# [Task brief]
Lay out the material as a Markdown table with the columns Row and Line, starting at the first line and ending at the line containing "click(46, 265)". Leave out blank lines.

# [Dataset records]
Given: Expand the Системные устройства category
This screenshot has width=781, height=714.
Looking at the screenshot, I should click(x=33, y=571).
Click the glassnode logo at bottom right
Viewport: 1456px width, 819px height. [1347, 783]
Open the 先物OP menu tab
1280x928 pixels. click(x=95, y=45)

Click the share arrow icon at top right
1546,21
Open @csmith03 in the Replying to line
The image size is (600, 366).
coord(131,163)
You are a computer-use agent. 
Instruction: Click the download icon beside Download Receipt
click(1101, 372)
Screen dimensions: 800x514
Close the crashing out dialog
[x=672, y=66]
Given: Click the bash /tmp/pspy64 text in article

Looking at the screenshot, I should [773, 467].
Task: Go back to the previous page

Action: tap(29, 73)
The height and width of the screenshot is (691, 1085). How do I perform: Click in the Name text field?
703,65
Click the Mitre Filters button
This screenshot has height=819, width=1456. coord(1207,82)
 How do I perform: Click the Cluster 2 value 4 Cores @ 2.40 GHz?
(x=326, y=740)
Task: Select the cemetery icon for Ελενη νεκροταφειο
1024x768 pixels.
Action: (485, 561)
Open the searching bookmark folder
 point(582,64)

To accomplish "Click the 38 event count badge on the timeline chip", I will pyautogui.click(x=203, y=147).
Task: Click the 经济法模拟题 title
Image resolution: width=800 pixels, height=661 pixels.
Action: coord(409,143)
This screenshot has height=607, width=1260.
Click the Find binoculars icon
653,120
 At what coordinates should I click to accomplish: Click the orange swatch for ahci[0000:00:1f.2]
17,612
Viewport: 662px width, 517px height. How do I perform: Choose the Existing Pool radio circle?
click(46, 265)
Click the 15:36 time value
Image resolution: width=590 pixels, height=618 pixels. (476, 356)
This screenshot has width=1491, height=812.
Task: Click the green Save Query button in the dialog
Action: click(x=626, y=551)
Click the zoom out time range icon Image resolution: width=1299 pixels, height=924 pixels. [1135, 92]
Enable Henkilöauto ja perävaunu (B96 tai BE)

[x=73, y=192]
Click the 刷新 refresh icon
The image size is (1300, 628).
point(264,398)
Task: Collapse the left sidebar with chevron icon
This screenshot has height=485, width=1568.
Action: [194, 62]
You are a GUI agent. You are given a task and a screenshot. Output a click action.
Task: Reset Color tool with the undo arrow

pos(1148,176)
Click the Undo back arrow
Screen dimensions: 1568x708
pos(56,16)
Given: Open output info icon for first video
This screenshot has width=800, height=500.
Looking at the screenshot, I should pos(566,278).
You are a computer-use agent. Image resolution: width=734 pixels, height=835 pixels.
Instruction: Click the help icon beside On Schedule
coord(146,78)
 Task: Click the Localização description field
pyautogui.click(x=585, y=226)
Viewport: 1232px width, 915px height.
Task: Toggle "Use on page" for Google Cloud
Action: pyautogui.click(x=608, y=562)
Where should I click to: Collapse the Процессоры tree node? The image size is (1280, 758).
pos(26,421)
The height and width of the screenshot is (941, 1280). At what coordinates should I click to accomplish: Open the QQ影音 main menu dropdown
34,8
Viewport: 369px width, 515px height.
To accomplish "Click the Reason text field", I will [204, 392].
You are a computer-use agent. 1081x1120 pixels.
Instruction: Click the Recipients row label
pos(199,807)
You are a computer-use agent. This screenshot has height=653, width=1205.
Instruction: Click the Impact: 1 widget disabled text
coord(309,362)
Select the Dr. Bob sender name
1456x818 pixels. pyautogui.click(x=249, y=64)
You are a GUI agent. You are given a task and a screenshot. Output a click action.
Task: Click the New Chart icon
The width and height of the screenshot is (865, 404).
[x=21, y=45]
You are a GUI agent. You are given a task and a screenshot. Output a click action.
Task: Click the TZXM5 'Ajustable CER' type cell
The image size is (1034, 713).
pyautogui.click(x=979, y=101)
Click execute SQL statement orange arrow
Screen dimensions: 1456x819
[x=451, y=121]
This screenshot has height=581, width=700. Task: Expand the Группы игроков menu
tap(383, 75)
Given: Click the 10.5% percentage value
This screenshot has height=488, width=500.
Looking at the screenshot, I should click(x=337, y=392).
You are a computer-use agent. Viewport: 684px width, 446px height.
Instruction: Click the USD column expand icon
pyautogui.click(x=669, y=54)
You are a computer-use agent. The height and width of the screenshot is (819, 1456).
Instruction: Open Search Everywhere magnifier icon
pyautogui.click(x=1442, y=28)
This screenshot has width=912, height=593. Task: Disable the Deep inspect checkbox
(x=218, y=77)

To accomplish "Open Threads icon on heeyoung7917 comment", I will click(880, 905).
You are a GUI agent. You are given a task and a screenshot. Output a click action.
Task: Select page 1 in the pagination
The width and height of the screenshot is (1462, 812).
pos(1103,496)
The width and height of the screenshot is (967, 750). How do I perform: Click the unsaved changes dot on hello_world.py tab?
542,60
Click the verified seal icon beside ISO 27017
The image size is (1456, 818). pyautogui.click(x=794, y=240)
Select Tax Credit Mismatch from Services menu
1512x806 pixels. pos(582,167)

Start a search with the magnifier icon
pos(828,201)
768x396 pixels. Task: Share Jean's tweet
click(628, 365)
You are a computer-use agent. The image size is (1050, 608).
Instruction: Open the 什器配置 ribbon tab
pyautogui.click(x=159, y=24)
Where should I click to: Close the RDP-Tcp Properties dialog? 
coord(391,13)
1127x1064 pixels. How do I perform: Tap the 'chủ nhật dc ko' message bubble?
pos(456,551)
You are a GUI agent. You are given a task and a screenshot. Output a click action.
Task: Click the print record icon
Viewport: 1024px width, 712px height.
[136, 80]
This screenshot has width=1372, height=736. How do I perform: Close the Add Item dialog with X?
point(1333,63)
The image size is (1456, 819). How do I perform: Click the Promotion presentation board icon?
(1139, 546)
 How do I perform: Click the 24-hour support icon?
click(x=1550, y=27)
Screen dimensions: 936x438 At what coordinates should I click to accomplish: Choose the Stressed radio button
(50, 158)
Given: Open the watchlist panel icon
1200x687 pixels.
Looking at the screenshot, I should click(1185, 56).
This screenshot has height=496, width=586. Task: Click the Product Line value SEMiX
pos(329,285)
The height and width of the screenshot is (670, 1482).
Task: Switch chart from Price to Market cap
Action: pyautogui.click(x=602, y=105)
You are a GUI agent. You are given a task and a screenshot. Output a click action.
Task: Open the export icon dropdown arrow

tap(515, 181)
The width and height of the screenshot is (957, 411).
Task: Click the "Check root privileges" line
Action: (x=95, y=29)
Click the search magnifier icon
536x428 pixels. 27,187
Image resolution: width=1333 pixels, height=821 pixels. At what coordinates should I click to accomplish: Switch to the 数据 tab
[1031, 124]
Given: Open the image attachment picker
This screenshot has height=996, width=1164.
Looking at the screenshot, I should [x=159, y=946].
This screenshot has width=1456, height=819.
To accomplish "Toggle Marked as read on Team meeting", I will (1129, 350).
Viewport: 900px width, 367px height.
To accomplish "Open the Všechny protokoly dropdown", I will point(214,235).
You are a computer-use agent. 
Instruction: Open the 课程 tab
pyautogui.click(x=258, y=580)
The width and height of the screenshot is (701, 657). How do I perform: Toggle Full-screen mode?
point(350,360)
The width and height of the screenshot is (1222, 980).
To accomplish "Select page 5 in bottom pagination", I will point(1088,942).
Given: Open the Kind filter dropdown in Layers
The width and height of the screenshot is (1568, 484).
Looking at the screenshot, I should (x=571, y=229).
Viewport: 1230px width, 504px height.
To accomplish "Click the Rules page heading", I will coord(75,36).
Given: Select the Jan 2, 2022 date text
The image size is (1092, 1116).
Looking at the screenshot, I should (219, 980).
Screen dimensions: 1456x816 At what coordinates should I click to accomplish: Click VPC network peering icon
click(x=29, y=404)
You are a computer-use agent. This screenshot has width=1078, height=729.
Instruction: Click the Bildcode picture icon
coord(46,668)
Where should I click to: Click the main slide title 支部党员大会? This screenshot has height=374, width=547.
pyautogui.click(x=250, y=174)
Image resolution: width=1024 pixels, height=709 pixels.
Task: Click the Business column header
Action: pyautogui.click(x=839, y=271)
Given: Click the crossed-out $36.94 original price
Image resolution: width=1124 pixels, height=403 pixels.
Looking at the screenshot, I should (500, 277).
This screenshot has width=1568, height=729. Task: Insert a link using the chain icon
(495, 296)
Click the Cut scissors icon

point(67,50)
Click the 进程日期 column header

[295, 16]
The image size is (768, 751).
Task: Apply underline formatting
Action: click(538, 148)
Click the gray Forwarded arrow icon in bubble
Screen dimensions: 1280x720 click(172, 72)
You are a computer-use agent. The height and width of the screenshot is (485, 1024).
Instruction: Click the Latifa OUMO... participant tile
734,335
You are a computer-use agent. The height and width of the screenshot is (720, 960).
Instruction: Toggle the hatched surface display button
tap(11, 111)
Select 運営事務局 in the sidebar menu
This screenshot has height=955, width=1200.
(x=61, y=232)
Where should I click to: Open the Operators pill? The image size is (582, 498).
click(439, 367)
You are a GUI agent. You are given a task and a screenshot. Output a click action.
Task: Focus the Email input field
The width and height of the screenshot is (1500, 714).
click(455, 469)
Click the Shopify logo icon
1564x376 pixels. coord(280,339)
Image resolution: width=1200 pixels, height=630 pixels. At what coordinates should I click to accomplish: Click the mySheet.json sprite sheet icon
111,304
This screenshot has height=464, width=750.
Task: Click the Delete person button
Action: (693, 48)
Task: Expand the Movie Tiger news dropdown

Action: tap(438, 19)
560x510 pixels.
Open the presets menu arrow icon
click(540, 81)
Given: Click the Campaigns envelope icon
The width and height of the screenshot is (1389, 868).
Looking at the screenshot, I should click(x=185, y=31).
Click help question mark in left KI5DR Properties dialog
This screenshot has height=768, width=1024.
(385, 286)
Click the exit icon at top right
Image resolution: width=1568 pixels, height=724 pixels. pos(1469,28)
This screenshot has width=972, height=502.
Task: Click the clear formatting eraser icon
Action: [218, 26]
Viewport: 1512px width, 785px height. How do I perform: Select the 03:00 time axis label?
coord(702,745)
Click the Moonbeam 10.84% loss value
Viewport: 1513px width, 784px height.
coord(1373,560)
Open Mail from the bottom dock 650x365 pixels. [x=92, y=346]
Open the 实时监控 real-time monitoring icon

# [Task result]
| Row | Line |
|---|---|
| 1 | Given: Expand the Системные устройства category |
| 2 | This screenshot has width=781, height=714. |
| 3 | Looking at the screenshot, I should click(x=33, y=571). |
| 4 | Click the glassnode logo at bottom right |
| 5 | Viewport: 1456px width, 819px height. [1347, 783] |
| 6 | Open the 先物OP menu tab |
| 7 | 1280x928 pixels. click(x=95, y=45) |
| 8 | Click the share arrow icon at top right |
| 9 | 1546,21 |
| 10 | Open @csmith03 in the Replying to line |
| 11 | The image size is (600, 366). |
| 12 | coord(131,163) |
| 13 | You are a computer-use agent.  |
| 14 | Instruction: Click the download icon beside Download Receipt |
| 15 | click(1101, 372) |
| 16 | Screen dimensions: 800x514 |
| 17 | Close the crashing out dialog |
| 18 | [x=672, y=66] |
| 19 | Given: Click the bash /tmp/pspy64 text in article |
| 20 | Looking at the screenshot, I should [773, 467]. |
| 21 | Task: Go back to the previous page |
| 22 | Action: tap(29, 73) |
| 23 | The height and width of the screenshot is (691, 1085). How do I perform: Click in the Name text field? |
| 24 | 703,65 |
| 25 | Click the Mitre Filters button |
| 26 | This screenshot has height=819, width=1456. coord(1207,82) |
| 27 |  How do I perform: Click the Cluster 2 value 4 Cores @ 2.40 GHz? |
| 28 | (x=326, y=740) |
| 29 | Task: Select the cemetery icon for Ελενη νεκροταφειο |
| 30 | 1024x768 pixels. |
| 31 | Action: (485, 561) |
| 32 | Open the searching bookmark folder |
| 33 |  point(582,64) |
| 34 | To accomplish "Click the 38 event count badge on the timeline chip", I will pyautogui.click(x=203, y=147). |
| 35 | Task: Click the 经济法模拟题 title |
| 36 | Image resolution: width=800 pixels, height=661 pixels. |
| 37 | Action: coord(409,143) |
| 38 | This screenshot has height=607, width=1260. |
| 39 | Click the Find binoculars icon |
| 40 | 653,120 |
| 41 |  At what coordinates should I click to accomplish: Click the orange swatch for ahci[0000:00:1f.2] |
| 42 | 17,612 |
| 43 | Viewport: 662px width, 517px height. How do I perform: Choose the Existing Pool radio circle? |
| 44 | click(46, 265) |